Mit Spannung blickt die Wirtschaftsöffentlichkeit auf das Vierte Plenum der KP, das am 20. Oktober stattfinden soll. Dort soll unter anderem der neue Fünfjahresplan verabschiedet werden – und damit auch zentrale Weichenstellungen für die industrielle und wirtschaftliche Zukunft Chinas. Experten erwarten eine stärkere Betonung von staatlicher Unterstützung, Investitionsanreizen und gezielten Konjunkturprogrammen.
Industriestimmung mit doppeltem Boden
Der Gegensatz zwischen den beiden PMI-Werten zeigt eindrücklich, wie fragmentiert Chinas Industrie derzeit agiert.
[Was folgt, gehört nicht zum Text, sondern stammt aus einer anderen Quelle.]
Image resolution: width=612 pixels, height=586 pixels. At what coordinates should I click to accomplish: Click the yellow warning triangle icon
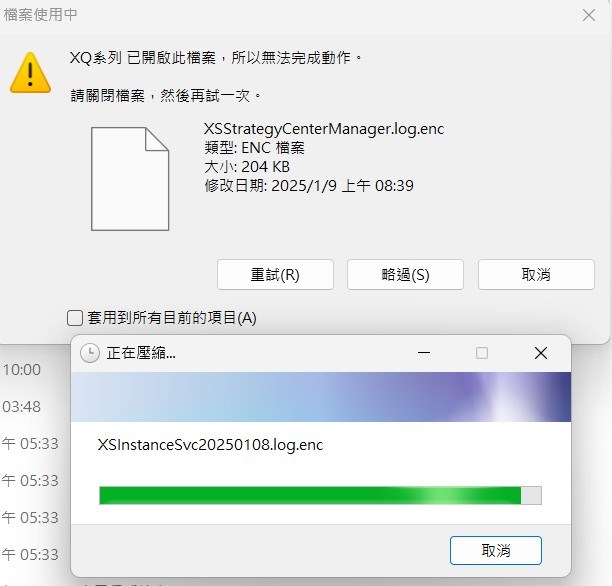coord(30,73)
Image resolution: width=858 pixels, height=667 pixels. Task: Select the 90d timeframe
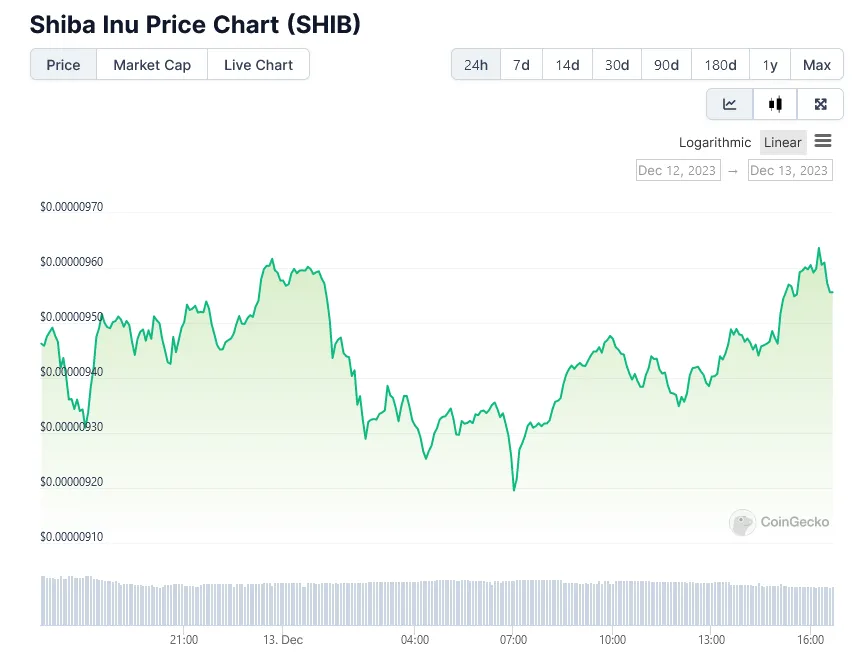667,64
Während sich große, staatsnahe Unternehmen offenbar stabilisieren oder sogar wachsen, kämpfen kleinere und mittelständische Betriebe mit einer Vielzahl struktureller und konjunktureller Probleme.
Das dämpft nicht nur die allgemeine Wirtschaftsleistung, sondern birgt auch soziale und politische Risiken: Gerade die exportorientierten KMU sind für Beschäftigung, Innovation und Technologietransfer entscheidend. Eine nachhaltige wirtschaftliche Erholung kann daher nur gelingen, wenn auch diese Unternehmen wieder auf Wachstumskurs zurückkehren.
Mit Material der dpa
FAQ – Häufig gestellte Fragen zur Lage der Industrie in China
Was bedeutet ein PMI unter 50 Punkten?
Ein Wert unter 50 Punkten signalisiert eine Schrumpfung der industriellen Aktivität. Erst ab 50 beginnt laut Definition eine wirtschaftliche Expansion.
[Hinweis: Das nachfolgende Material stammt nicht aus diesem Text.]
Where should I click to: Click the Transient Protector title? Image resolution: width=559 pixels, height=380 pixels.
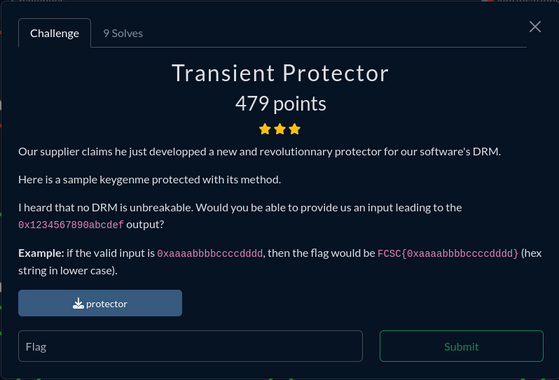280,73

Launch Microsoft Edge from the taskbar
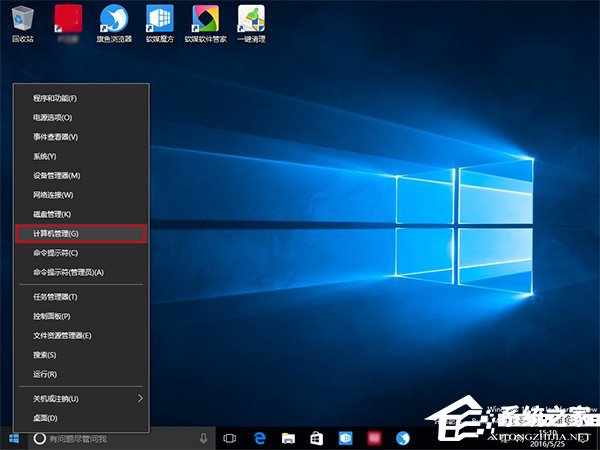pyautogui.click(x=258, y=438)
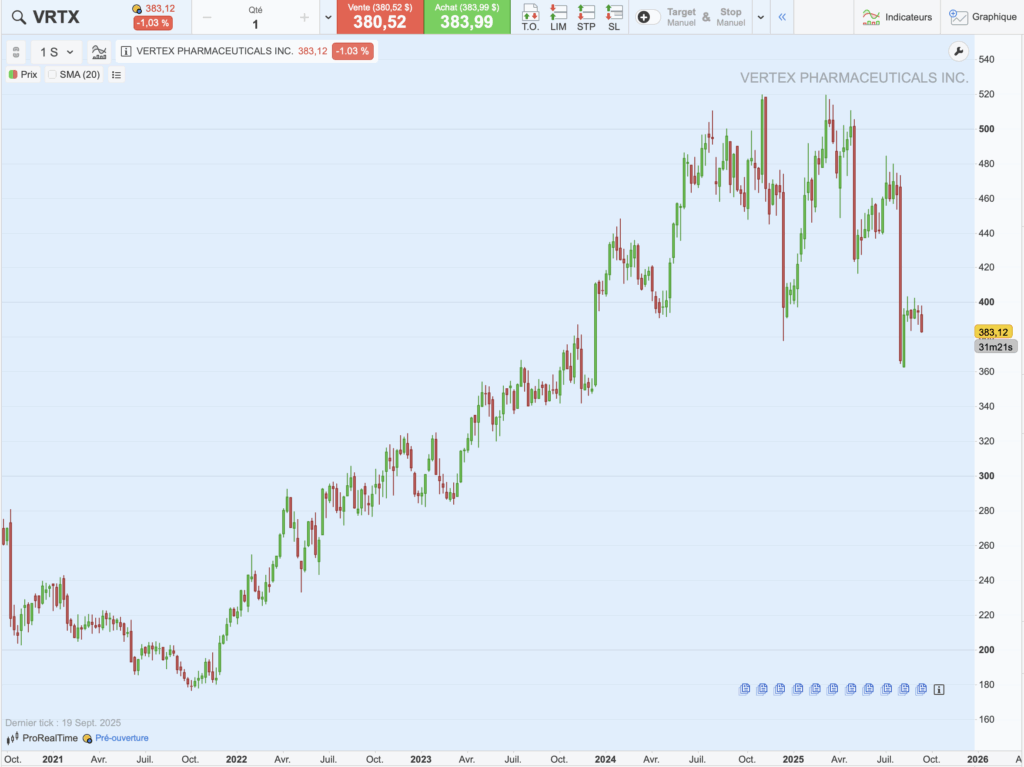Click the SL stop-loss order icon
The image size is (1024, 767).
[x=613, y=17]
Warum zeigen staatlicher und privater PMI unterschiedliche Werte?
Der staatliche PMI erfasst überwiegend große, staatsnahe Unternehmen. Der private PMI von RatingDog bezieht sich eher auf kleine, exportorientierte Betriebe.
Welche Branchen sind in China besonders betroffen?
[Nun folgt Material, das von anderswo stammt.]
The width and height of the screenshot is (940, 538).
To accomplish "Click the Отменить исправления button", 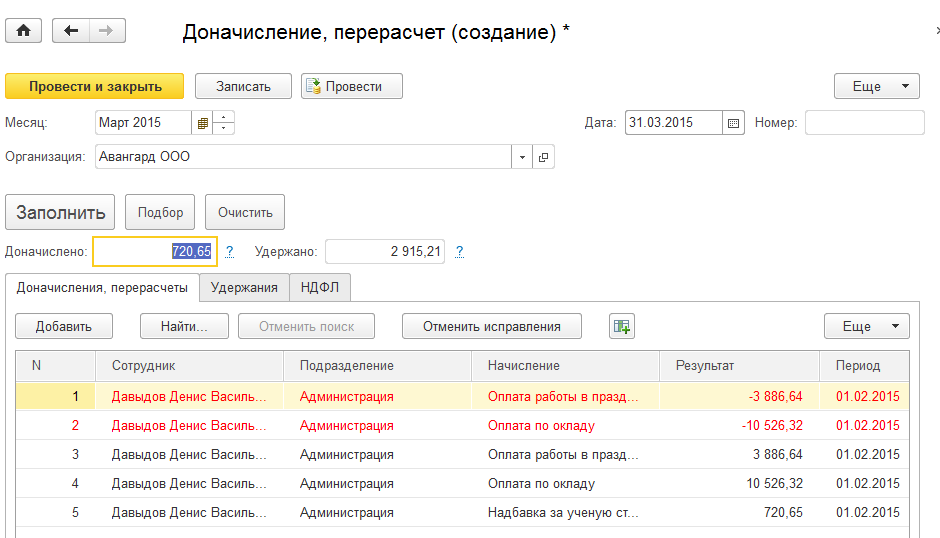I will pos(494,326).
Besonders unter Druck stehen Bauindustrie, Maschinenbau, Stahl und Automobilsektor – viele davon betroffen durch Überkapazitäten und Preiskämpfe.
Welche Rolle spielt der Handelskonflikt mit den USA?
Der Konflikt zwingt chinesische Unternehmen zu einer Neuausrichtung ihrer Exportstrategie – das führt kurzfristig zu Unsicherheiten und Umsatzeinbrüchen.
Was wird vom Plenum der KP erwartet?
Beim Vierten Plenum der Kommunistischen Partei sollen Maßnahmen zur Stabilisierung und der neue Fünfjahresplan vorgestellt werden – mit Blick auf Wachstum und Innovation.